INTRODUCTION: Nodding Syndrome (NS) is a childhood-onset epileptic encephalopathy of unknown etiology, occurring in clustered outbreaks across East Africa. Despite extensive investigation, its molecular underpinnings remain unresolved. METHODS: We performed an 18-plex tandem mass tag (TMT)-based quantitative proteomic analysis of immunodepleted cerebrospinal fluid (CSF) from Ugandan NS patients (n = 9) and age-comparable Ugandan Controls (n = 9). Differential protein abundance and pathway-level enrichment analyses were conducted to identify dysregulated molecular networks. RESULTS: A total of 2,195 CSF proteins were quantified, of which 544 showed statistically significant differential abundance. Dysregulated pathways spanned immune signaling, proteostasis, synaptic function, metabolism, transcriptional regulation, neurovascular integrity, and tau-associated processes. Notably, the NS CSF proteomic profile showed substantial pathway-level convergence with that reported in MECP2 duplication syndrome (MDS), an X-linked neurodevelopmental disorder marked by MECP2 overexpression and systemic immune-metabolic dysfunction. Clinically, NS shares features with both MDS and its mechanistic converse, Rett syndrome, characterized by MECP2 loss-of-function. DISCUSSION: These convergent molecular and clinical signatures suggest that NS may involve aberrant regulation of MECP2-associated networks.
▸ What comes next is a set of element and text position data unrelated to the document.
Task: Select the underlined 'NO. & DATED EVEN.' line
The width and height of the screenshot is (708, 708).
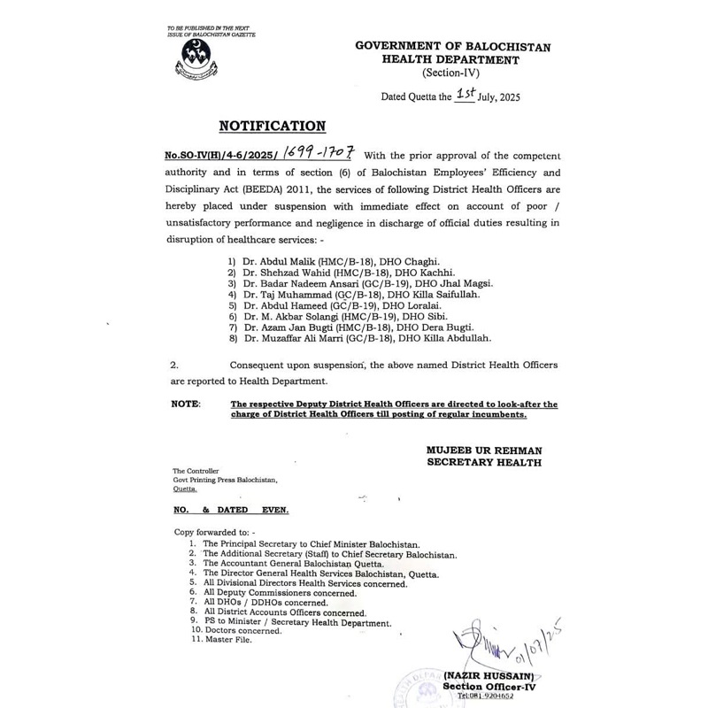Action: pos(230,511)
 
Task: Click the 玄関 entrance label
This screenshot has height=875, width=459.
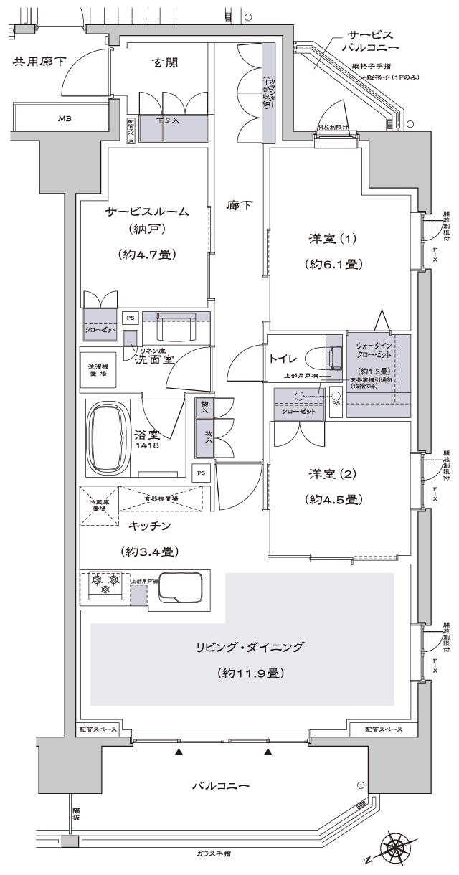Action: click(165, 63)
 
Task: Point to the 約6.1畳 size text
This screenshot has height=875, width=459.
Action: click(331, 263)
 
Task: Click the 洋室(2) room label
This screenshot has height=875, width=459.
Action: click(332, 475)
We propose a provisional model in which NS represents an environmentally induced functional phenocopy of MECP2 network dysregulation, shaped by early-life immune and epigenetic perturbations and amplified by postnatal environmental stressors. Although direct epigenetic data and detailed exposure histories are currently limited, this integrative framework provides a testable model linking proteomic alterations and clinical observations to neurodevelopmental and immune-metabolic mechanisms, offering tractable directions for future mechanistic and therapeutic inquiry.